Мы прихватим с собой

По кусочку апатита...

И потому не отстучал до конца, что ему пришло кое-что в его небольшую муравьиную голову. Моментально отрезвев, он схватил бутылку и побежал к люку, ведущему в переходный отсек. Прибежав, отдышался и застучал стеклотарой по стальному полу, застучал, выбивая ритм песни, которую наверняка знал регенерат Гена, обладавший памятью Баламута.

"Если он жив, – думал Бармалей, настукивая "Развумчорр очень крут, неприступные обрывы", – то он услышит, подумает, что это Баламут и скажет Трахтенну открыть люк".

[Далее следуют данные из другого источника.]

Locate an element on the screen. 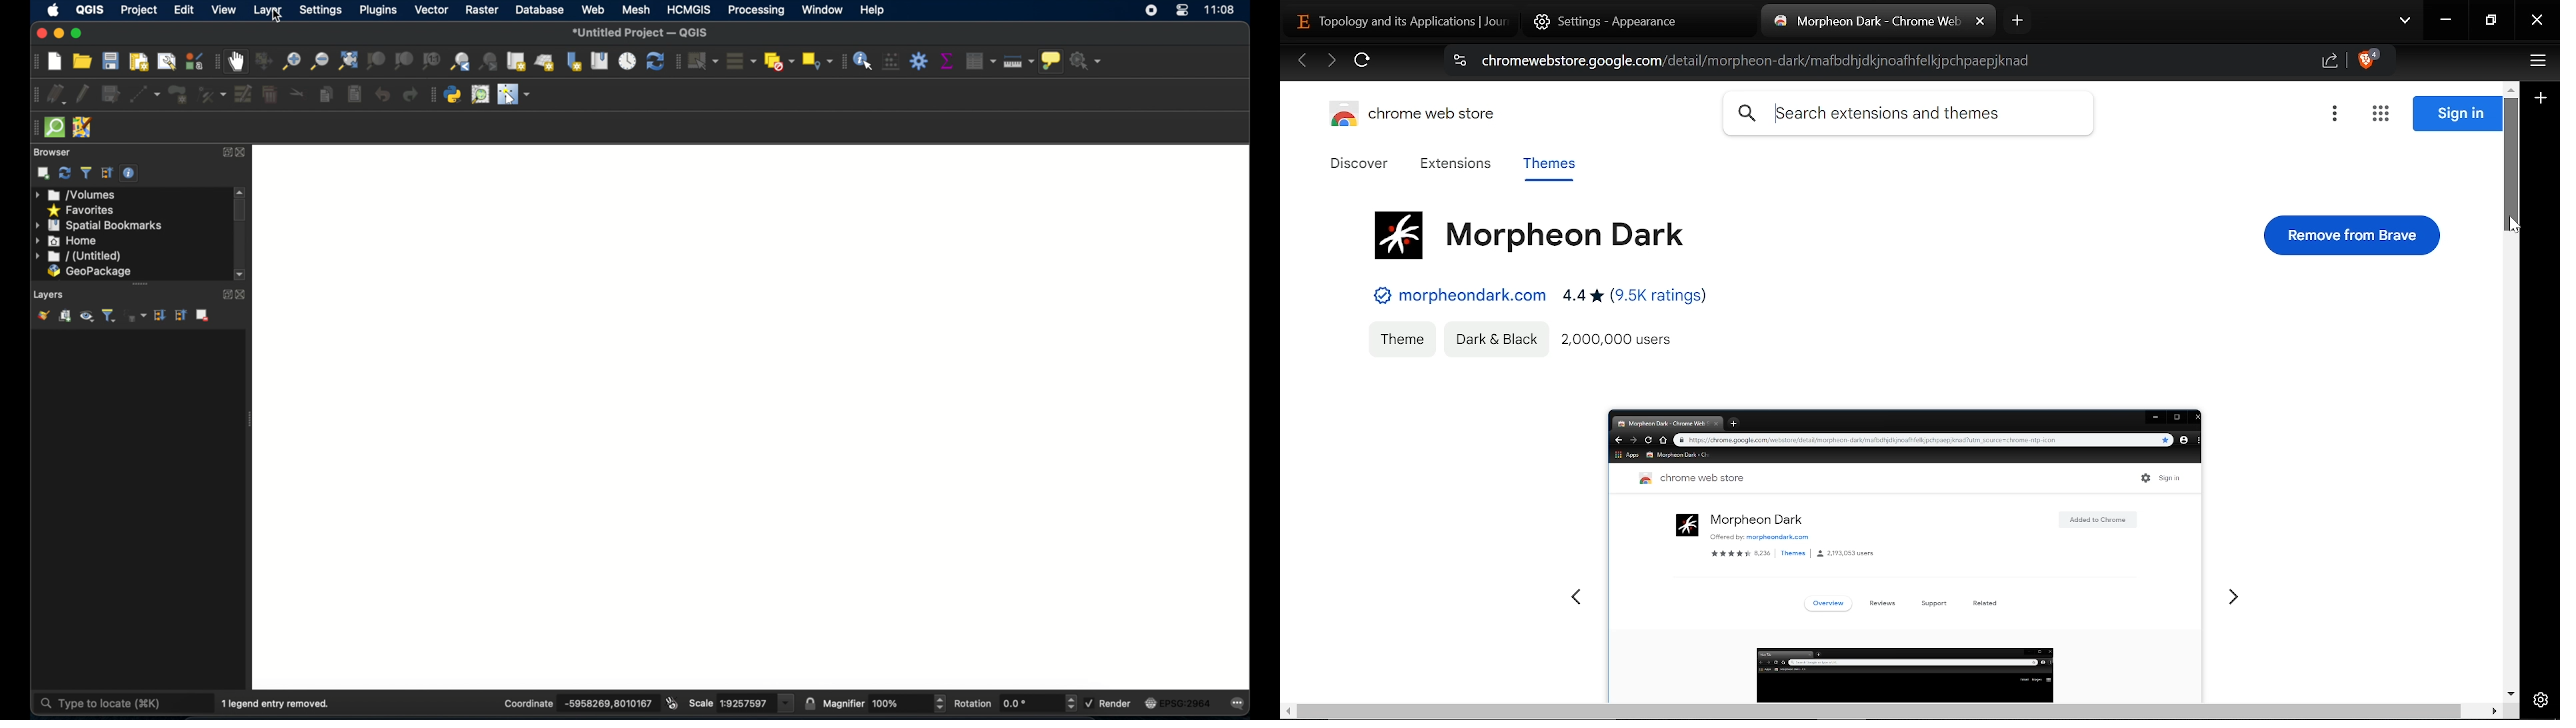 Image resolution: width=2576 pixels, height=728 pixels. maximize is located at coordinates (77, 33).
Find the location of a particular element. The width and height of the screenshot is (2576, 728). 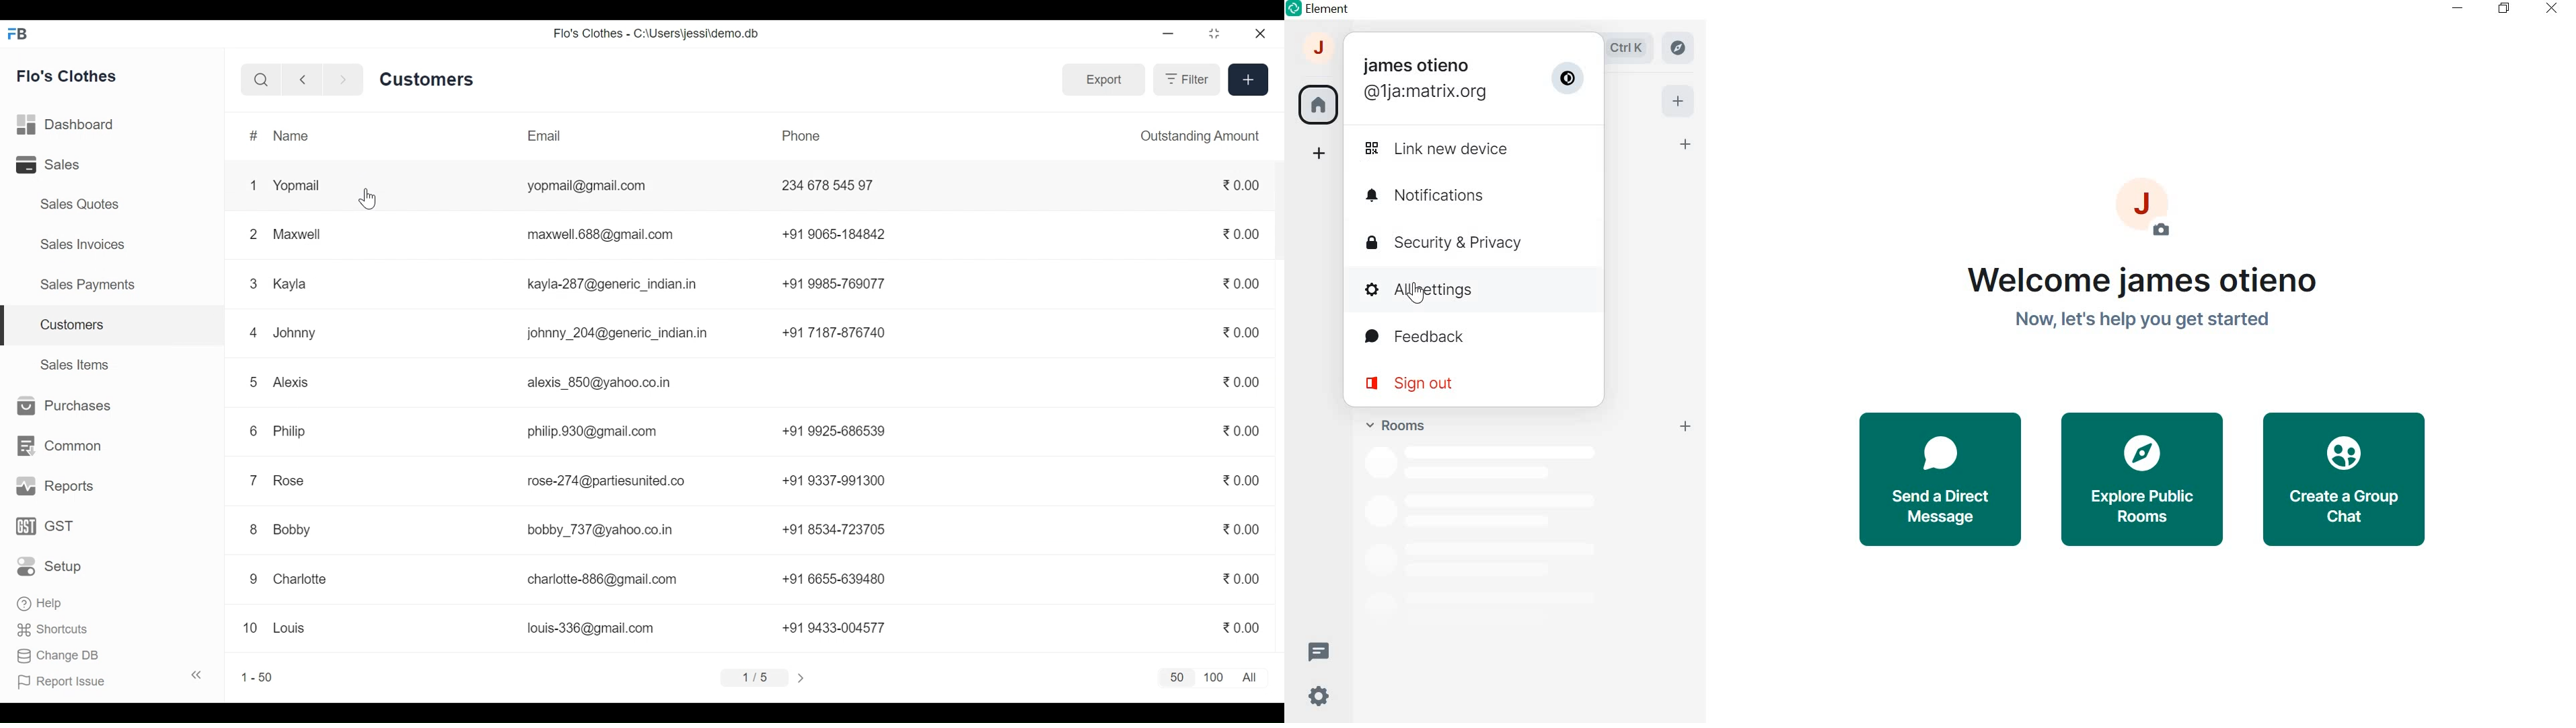

louis-336@gmail.com is located at coordinates (591, 629).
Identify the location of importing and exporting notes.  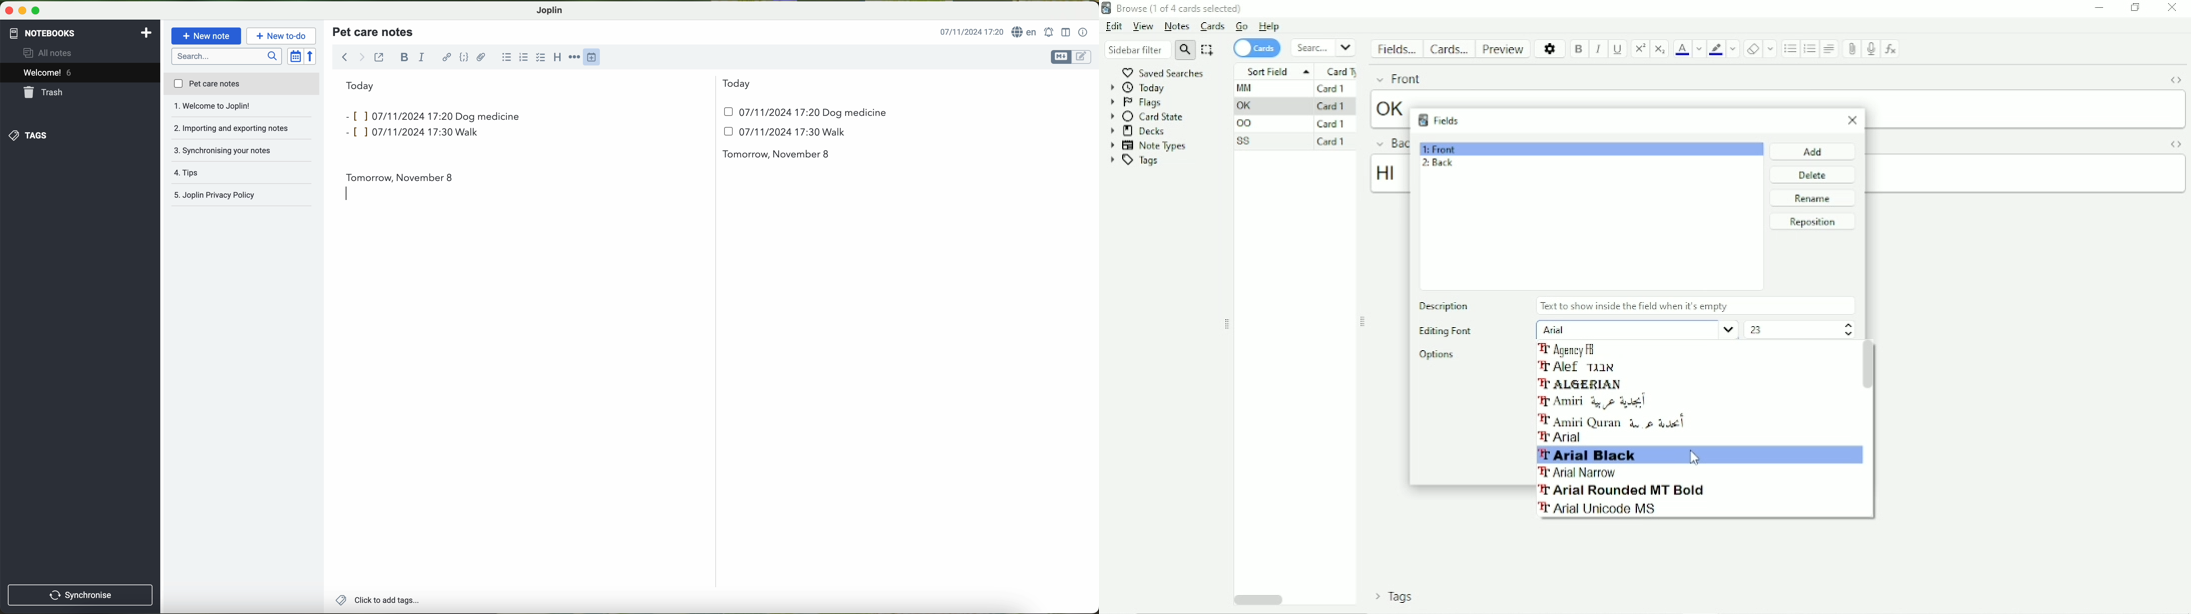
(242, 108).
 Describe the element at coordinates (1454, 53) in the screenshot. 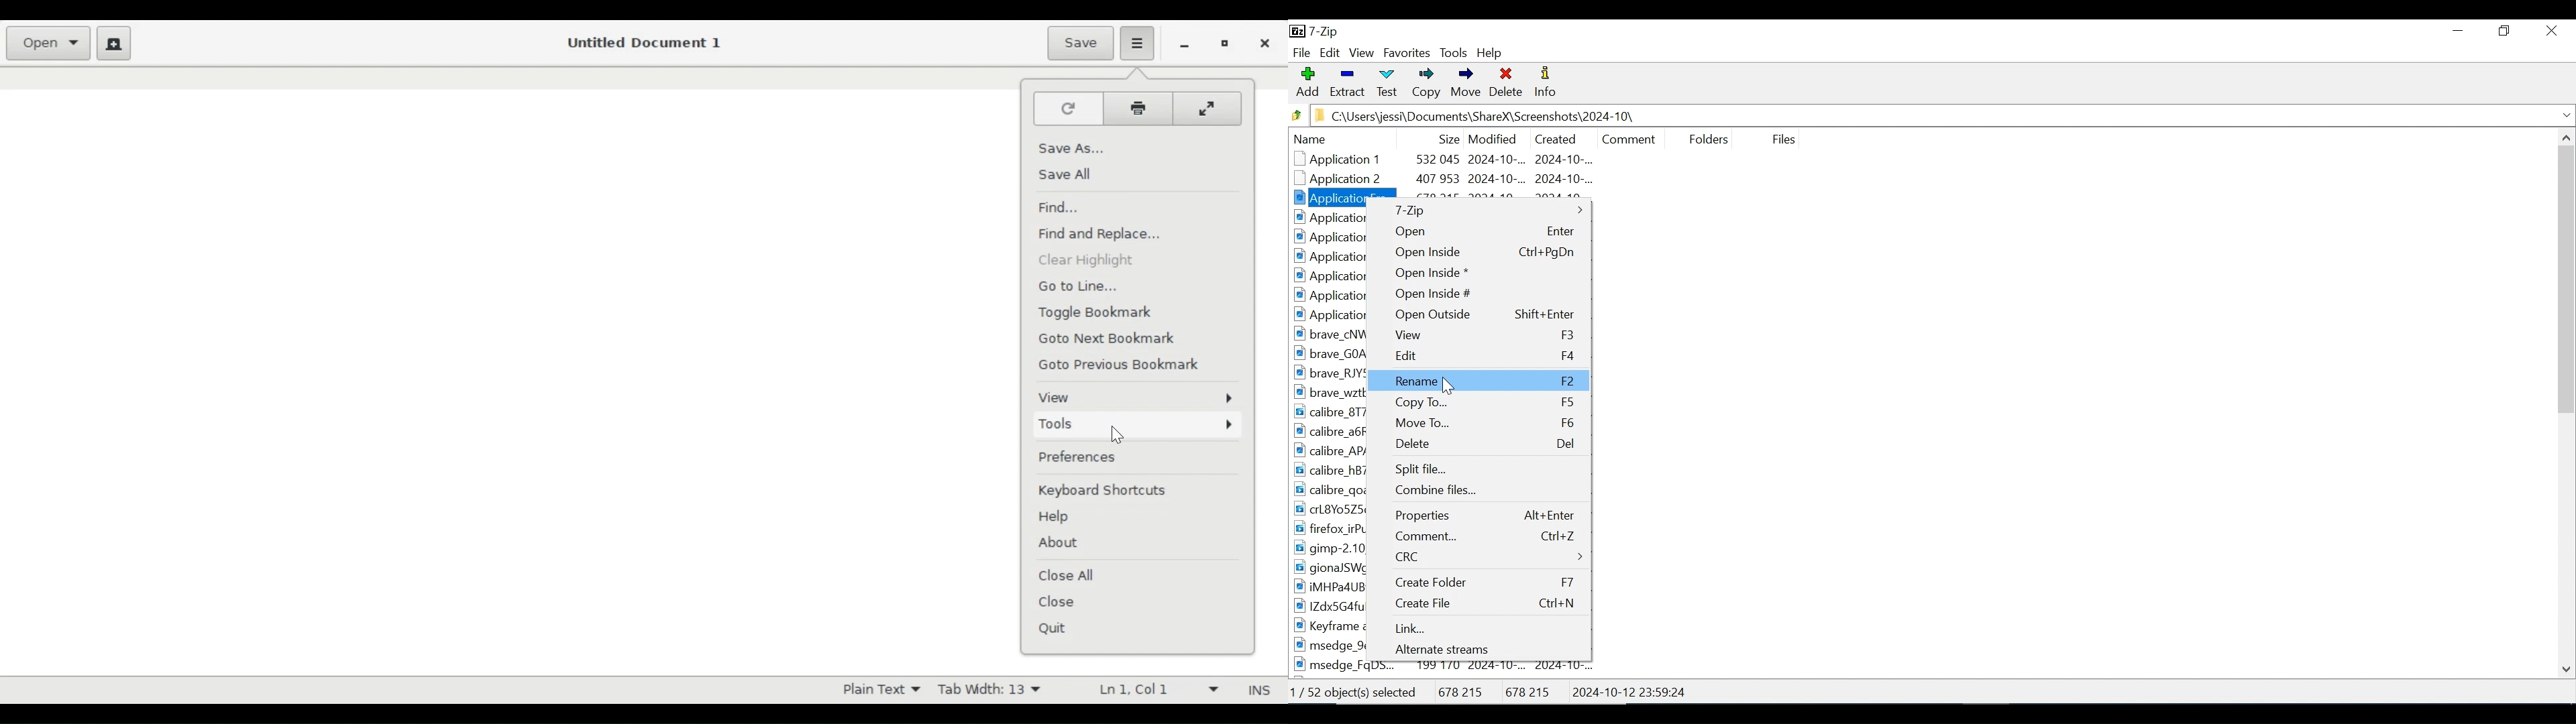

I see `Tools` at that location.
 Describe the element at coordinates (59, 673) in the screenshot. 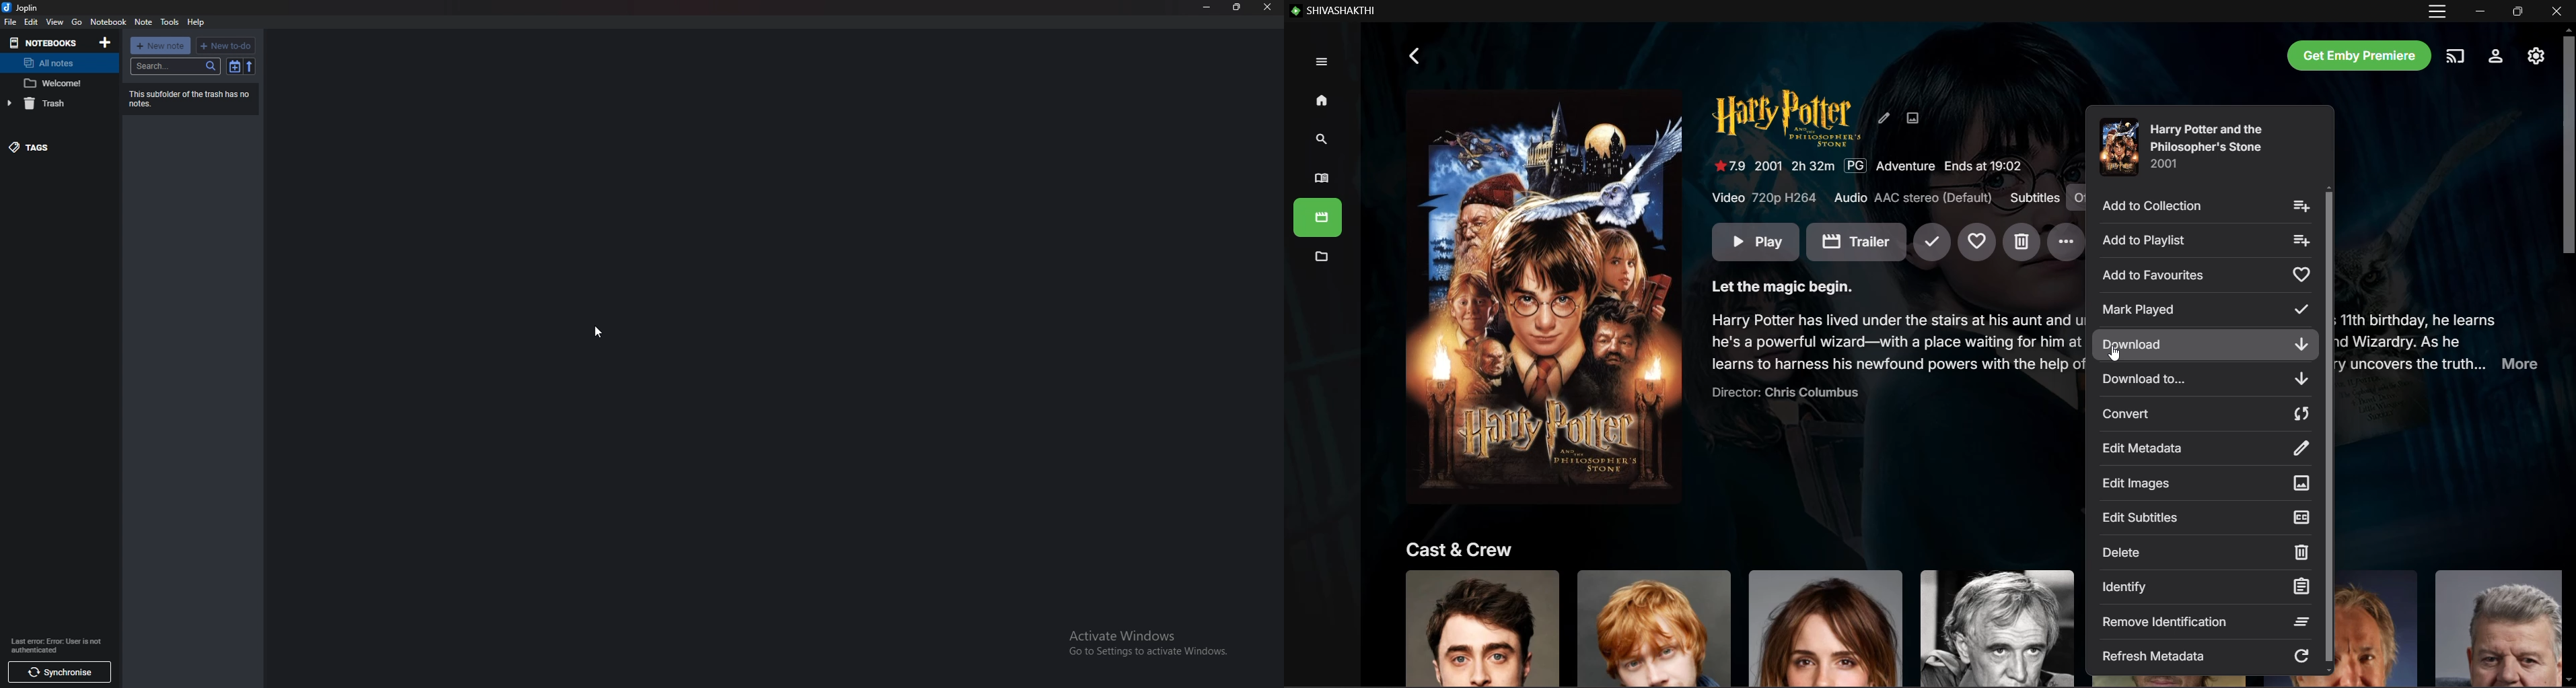

I see `sync` at that location.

Бармалей стучал долго. Он стучал то тихо, то громко, то в одном отсеке, то в другом. По истечении нескольких часов его затошнило от слабости и от песни, ставшей ненавистной, но он, собрав в один кулак всю свою муравьиную волю, стучал и стучал...

7. Давай потанцуем? – Плюс две муравьиных головы. – А там парочка – гусь и гагарочка...

Газ в отсек поступал периодически, и регенерат Гена с Трахтенном не успевали приходить в себя. Рассказав все анекдоты и веселые истории, они принялись играть в чехарду, то есть с разбега прыгать друг через друга. Напрыгавшись и насмеявшись до изнеможения, товарищи по несчастью упали на пол и задумались, как веселиться дальше.

– А давай потанцуем? – предложил вон Сер, прислушиваясь к ритмичному стуку, доносящемуся сверху, из грузовых отсеков.

– Давай, – улыбнувшись до ушей, согласился регенерат Гена. – А что будем танцевать?

– Шейк! Под эту музыку (Трахтенн кивнул на потолок) только шейк можно танцевать.

И они начали танцевать, сначала серьезно, а потом все более и более придуриваясь. Танец и всяческая прочая акробатика отняли у них много сил и минут через сорок они вновь упали на пол. Стук сверху продолжал раздаваться, и регенерат Гена неожиданно для себя завопил:

...А на плато апатит – его надо добывать,

Эх, апатиты, Хибины ваша мать!

Вон Сер Вилу песня понравилась, и он быстро выучил слова. Спев ее раз пятнадцать, они запели другие ("Никто не узнает, где могилка моя...", "На смоленской дороге кресты, кресты, кресты...", "На братских могилах не ставят крестов).

вернуться

4

Земные муравьи-солдаты и рабочие также рождаются "девочками", но затем за ненадобностью теряют свои половые органы.